PROBLEMS TO SOLVE:
(A) In the passage on oil prices under the Modi government, why did the fall in crude oil prices not reach end consumers? Answer in one to three sentences.
(B) From the passage on oil prices under the Modi government, copy the text from "The government benefitted" up to and including "increased nine times.".

QUOTED PASSAGE:
What both of them haven’t really talked about is the oil price and its dramatic fall, during the time the Modi government has governed India. On May 26, 2014, the day Modi was sworn in as the prime minister, the price of Indian basket of crude oil was $ 108.05 per barrel. Nearly two years later, as on May 16, 2016, the price of the Indian basket of crude oil stood at $46.18 per barrel.

Interestingly, it even touched a low of $26.95 per barrel on February 12, earlier this year. This was a massive fall of 75%. The point being if this hadn’t happened, the finances of the Modi government would have gone for a toss totally. The petroleum subsidy number fell from Rs 92,000 crore in 2013-2014, to a little over Rs 60,000 crore in 2014-2015, to around Rs 30,000 crore in 2015-2016. For 2016-2017, around Rs 27,000 crore has been budgeted for the petroleum subsidy.

The government benefitted on two counts. First, it got a lower petroleum subsidy bill. Second, it captured a large part of this fall in oil price by increasing the excise duty on petrol and diesel. Between November 2014 and now, the excise duty on oil and petrol, has been increased nine times.

The total excise duty collected by the government on petrol and diesel in 2014-2015, had stood at around Rs 1,56,000 crore. This jumped by 59% to a little over Rs 2,48,200 crore in 2015-2016. Hence, lower oil prices were of huge benefit to the government. The state governments also cashed in by increasing the value added tax on petrol and diesel.

By doing this, the fall in the price of oil wasn’t passed on to the end consumers. The trouble is that now oil prices have started to go up again. Between February and mid-May, the price of the Indian basket for crude oil has gone up by more than 71%. As on May 16, 2016, it quoted at $46.18 per barrel.

GIVEN ENTRIES:
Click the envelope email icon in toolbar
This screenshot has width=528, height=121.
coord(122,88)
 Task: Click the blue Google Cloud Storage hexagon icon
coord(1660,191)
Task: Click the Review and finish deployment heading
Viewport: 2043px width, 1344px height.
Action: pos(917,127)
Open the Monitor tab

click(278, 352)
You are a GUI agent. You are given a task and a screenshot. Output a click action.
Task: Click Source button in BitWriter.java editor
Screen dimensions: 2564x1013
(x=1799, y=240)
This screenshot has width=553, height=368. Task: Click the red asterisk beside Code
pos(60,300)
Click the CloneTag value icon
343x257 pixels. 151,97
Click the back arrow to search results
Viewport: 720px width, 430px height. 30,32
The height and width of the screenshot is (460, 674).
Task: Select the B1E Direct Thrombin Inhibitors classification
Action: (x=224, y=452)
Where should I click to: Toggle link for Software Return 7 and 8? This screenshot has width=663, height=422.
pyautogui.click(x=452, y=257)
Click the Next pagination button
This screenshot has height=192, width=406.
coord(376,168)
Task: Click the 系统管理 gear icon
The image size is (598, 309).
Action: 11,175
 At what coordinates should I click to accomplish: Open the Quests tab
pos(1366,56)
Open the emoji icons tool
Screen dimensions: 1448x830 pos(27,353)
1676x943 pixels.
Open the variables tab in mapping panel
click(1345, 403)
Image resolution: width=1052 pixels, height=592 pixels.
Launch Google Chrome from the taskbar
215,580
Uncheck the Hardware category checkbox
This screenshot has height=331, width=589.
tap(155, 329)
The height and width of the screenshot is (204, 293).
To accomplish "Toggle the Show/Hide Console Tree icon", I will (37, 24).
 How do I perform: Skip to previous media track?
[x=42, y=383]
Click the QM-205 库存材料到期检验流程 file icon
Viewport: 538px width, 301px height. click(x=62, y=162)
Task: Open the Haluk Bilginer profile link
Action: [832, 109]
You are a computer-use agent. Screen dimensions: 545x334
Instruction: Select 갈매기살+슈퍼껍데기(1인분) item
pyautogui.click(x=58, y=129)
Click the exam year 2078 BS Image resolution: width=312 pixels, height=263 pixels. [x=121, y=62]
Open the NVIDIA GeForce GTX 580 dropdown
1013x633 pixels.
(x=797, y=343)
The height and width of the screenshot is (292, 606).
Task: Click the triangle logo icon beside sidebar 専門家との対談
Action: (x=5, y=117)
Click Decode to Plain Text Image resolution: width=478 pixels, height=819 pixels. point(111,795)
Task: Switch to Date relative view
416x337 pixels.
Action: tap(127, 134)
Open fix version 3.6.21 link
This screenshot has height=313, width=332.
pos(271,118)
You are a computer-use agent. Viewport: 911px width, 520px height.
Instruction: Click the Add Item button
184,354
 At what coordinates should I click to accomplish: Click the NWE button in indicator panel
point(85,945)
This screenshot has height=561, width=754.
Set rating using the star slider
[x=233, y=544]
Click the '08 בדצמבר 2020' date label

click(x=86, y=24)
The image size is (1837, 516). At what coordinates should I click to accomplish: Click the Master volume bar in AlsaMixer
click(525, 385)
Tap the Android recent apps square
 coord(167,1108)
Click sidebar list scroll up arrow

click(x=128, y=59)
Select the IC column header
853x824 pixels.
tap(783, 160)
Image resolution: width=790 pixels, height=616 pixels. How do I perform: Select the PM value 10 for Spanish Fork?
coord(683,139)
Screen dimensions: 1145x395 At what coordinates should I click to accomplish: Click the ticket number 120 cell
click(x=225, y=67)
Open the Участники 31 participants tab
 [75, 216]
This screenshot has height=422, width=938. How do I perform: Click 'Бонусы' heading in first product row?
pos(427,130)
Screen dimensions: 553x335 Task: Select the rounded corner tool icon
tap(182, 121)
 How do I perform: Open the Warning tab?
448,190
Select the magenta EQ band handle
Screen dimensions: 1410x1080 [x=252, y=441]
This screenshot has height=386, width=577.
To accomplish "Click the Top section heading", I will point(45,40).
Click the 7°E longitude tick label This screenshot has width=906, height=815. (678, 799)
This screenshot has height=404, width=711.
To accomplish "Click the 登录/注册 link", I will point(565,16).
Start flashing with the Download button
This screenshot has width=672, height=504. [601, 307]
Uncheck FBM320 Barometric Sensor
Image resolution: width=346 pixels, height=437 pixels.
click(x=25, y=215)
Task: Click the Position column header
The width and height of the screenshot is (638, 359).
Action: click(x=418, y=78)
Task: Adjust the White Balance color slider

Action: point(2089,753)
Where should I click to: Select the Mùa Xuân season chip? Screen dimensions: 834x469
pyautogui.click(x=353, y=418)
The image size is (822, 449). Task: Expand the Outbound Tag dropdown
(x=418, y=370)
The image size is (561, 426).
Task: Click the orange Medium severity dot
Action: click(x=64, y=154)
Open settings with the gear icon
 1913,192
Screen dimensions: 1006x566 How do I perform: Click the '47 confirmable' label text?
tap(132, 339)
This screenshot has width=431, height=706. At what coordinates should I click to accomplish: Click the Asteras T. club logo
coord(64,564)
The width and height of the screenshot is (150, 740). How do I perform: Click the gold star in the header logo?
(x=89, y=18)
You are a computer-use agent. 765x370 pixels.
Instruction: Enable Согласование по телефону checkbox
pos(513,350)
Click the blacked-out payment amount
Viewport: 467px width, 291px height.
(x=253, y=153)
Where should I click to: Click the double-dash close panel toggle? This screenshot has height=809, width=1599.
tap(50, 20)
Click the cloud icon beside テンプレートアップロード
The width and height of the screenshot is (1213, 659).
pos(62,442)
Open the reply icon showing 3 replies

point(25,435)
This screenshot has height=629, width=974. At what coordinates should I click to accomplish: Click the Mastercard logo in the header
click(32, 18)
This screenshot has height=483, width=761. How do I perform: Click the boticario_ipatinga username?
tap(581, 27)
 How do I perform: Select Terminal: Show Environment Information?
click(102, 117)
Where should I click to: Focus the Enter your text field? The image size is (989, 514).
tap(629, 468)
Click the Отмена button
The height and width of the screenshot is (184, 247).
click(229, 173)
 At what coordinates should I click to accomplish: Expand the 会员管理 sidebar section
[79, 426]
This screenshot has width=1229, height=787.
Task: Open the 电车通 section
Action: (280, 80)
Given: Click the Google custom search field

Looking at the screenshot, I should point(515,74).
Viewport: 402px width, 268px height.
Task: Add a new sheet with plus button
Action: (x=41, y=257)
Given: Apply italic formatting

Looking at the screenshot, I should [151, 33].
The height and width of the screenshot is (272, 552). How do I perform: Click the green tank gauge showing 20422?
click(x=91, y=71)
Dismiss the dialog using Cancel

FULL SOLUTIONS:
(A) The central government captured much of the fall by raising the excise duty on petrol and diesel nine times since November 2014. The state governments also raised the value added tax on petrol and diesel. Because of these tax increases, the lower oil price wasn't passed on to end consumers.

(B)
The government benefitted on two counts. First, it got a lower petroleum subsidy bill. Second, it captured a large part of this fall in oil price by increasing the excise duty on petrol and diesel. Between November 2014 and now, the excise duty on oil and petrol, has been increased nine times.